Tuesday, April 11, 2017

Bellydance Evolution: Alice in Wonderland (review)

Spoilers ahoy!

For those who don’t know, I have a background in dance.  Middle eastern dance specifically.  For almost two decades I performed (off and on) doing things like a cape dance or sword dance, with at least half that a member of Troupe Zaghareet.  So I looked forward so very much to Bellydance Evolution’s full length show of Alice in Wonderland at El Portal Theatre in NoHo!  An art form I love coupled with one of my favorite stories.  What more could I ask for?


Let us be very clear.  The dancers and dances turned out utterly wonderful.  The beauty and skill of pretty much everyone proved a joy to behold.  A great deal of imagination and effort went into this performance, and it showed!  Costumes were fantastic!  Dancing superb!  The lights and (sometimes live) music lent themselves to a fantastical show performed by talented, beautiful dancers.  Kudos to them all, including composer Paul Dinletir.

It had precious little to do with Alice in Wonderland, however.  This marks the fifth theatrical adaptation of Lewis Carroll’s work (in one way or another) to appear on a Los Angele stage in the last three years (at least that I’ve personally seen).  They ran a wide range, in budget and length and style.  Bellydance Evolution’s production is the least faithful of them all to the source material.  Costumes suggested characters from the book, a few dances seemed to have a few elements included, but in truth there was no “plot” nor any sense of baffling wonder, hardly any tension between such characters as there were, nor did Alice serve as anything save a character who wandered into every dance sooner or later.  In short I could find no story.  And while Alice was there, I got zero sense of her journey.

None of which takes away from the dancing!  Alice (Heather Aued) proved a beautiful dancer full of energy and sparkle.  I really enjoyed the Mad Hatter (Rin Ajna) as nearly the only character who seemed to almost fit into the supposed story, i.e. her dancing appeared to come from a strange and warped imagination in some way –and like all such in this show, gloriously skilled as well as lovely to experience.  The Caterpillar (Sharon Kihara) had what seemed to me the best costume, with a headdress I hope weighed nowhere near what it might.  Likewise the Queen of Hearts (Jillina Carlano) made a powerful entrance and showed off her considerable skill with very real dash.  Okay, one drum solo went on a tad long for my taste but that is nitpicking.  I liked the White Rabbit (Bryce Moyer) very much, especially my favorite bit when he engaged in a chase with Alice and the Mad Hatter—one that ended up inside the audience!

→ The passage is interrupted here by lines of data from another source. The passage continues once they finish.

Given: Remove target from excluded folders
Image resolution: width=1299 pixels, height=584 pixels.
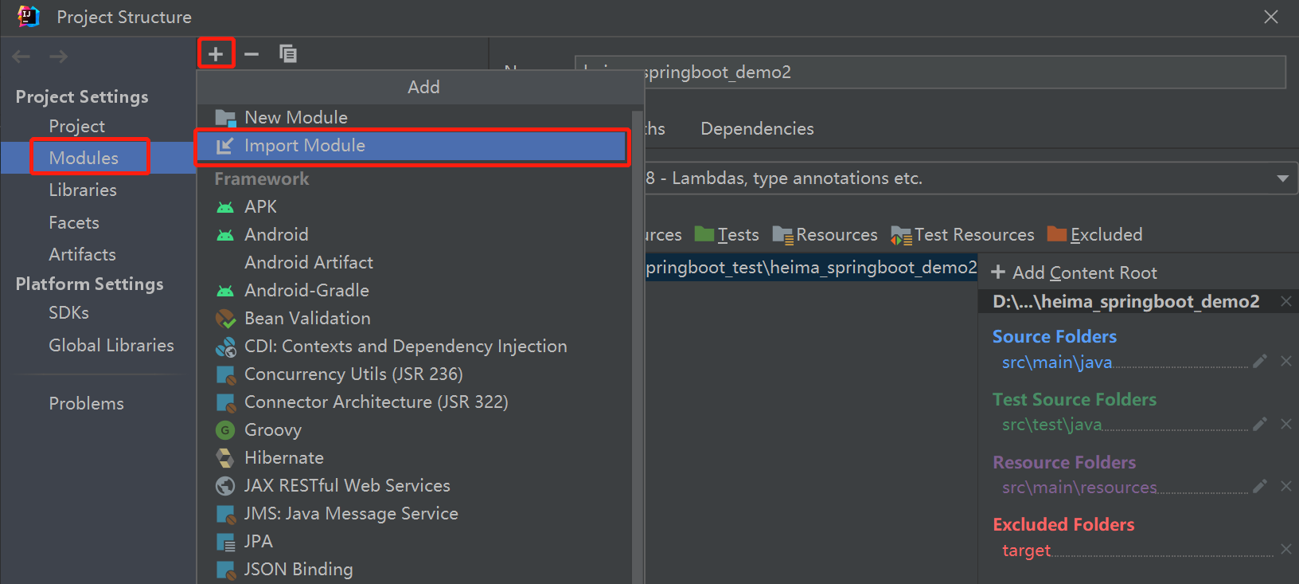Looking at the screenshot, I should tap(1285, 549).
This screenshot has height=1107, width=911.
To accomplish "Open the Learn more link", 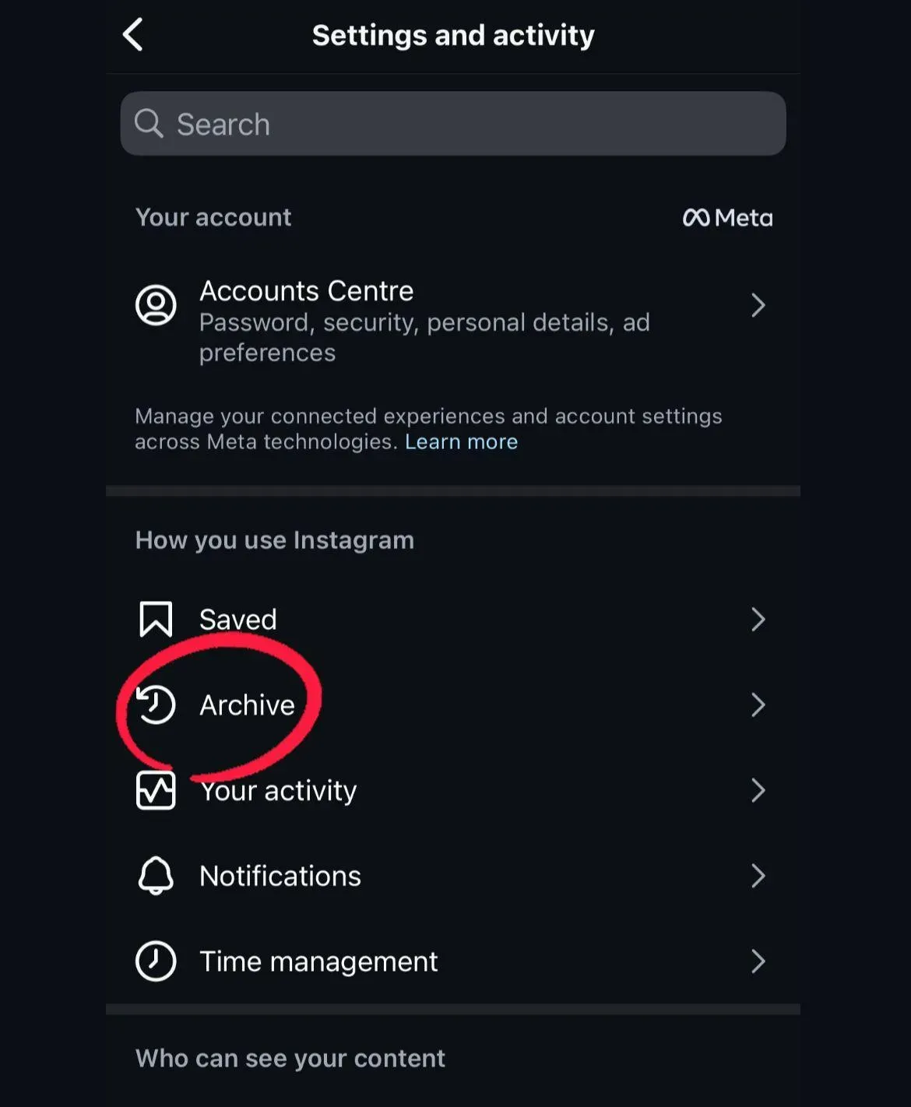I will 461,442.
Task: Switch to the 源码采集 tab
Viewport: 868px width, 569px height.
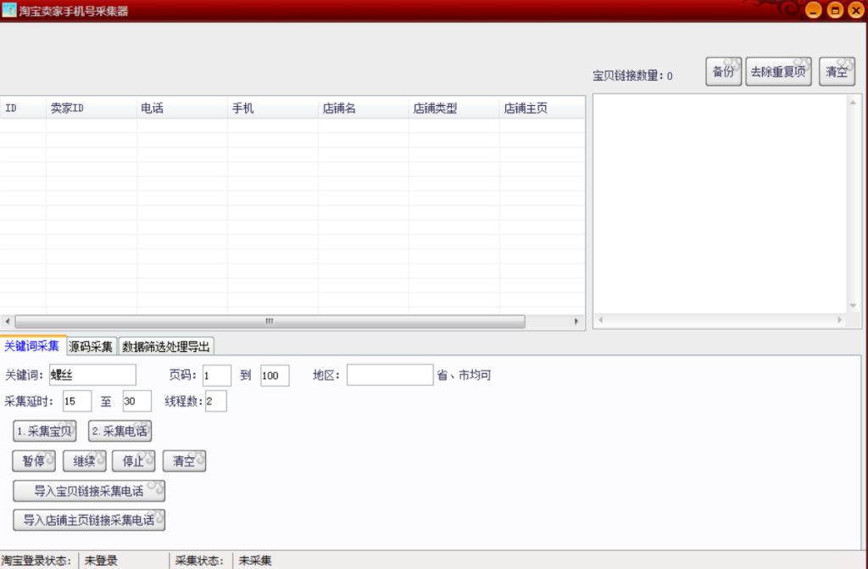Action: [91, 346]
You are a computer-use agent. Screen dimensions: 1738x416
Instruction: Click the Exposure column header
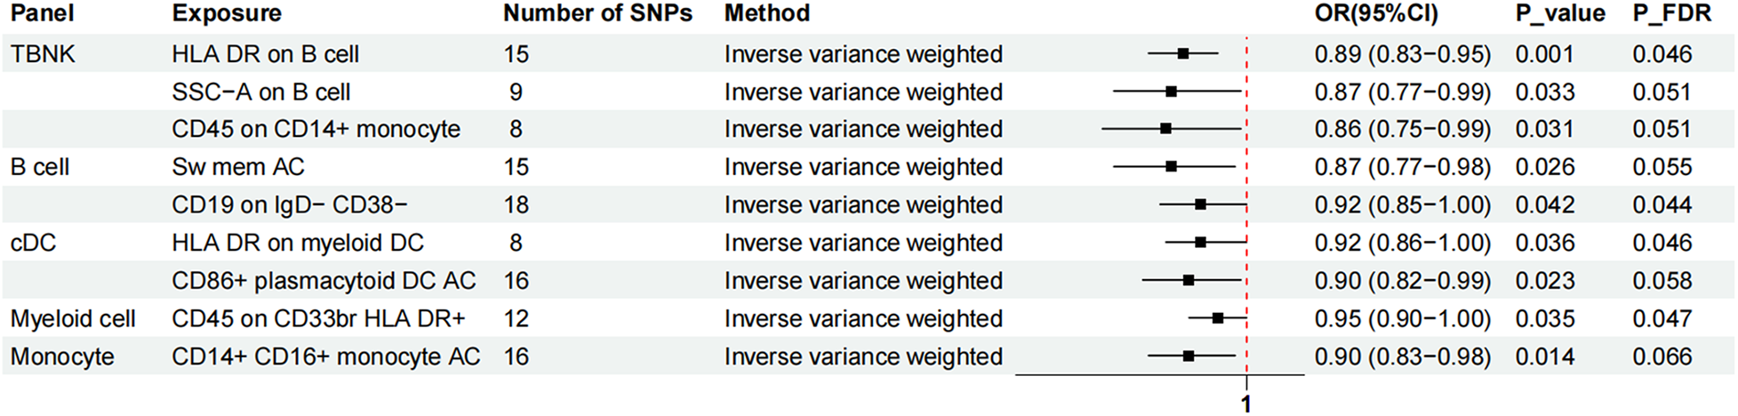pyautogui.click(x=227, y=13)
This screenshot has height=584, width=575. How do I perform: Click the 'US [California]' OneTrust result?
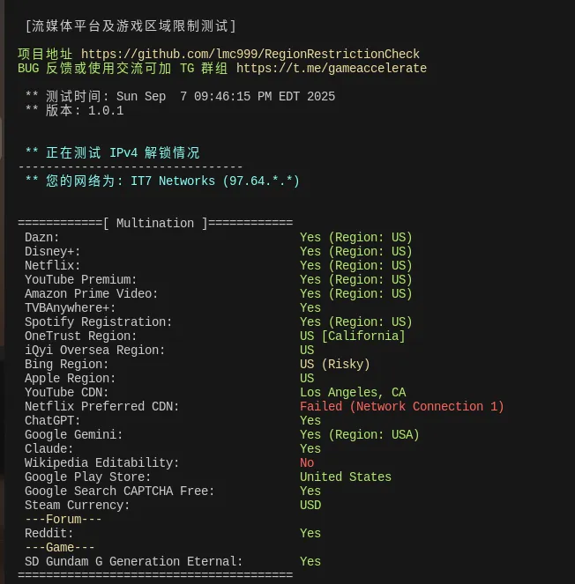coord(352,336)
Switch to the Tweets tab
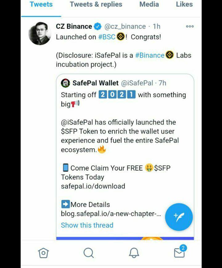Image resolution: width=222 pixels, height=268 pixels. coord(41,4)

So the show dazzled and pleased me!  It also disappointed, rather severely, because I really very much wanted to see Alice in Wonderland.   Frankly I wish I’d been warned this wouldn’t really be much of an adaptation at all.  Then I could have simply sat back, smiled and let the dance warm my soul.

As of this writing, Bellydance Evolution’s Alice in Wonderland has closed after two scheduled performances.  However, it is a regular piece of that troupe’s repertoire and will no doubt return.  I recommend it, especially for those who love dance—and especially as an introduction to middle eastern dance!  But don’t go in expecting to see much of the Lewis Carroll.

Note: These photos are from last year’s production of the same piece, which had a slightly different cast and evidently tailored the choreography to that.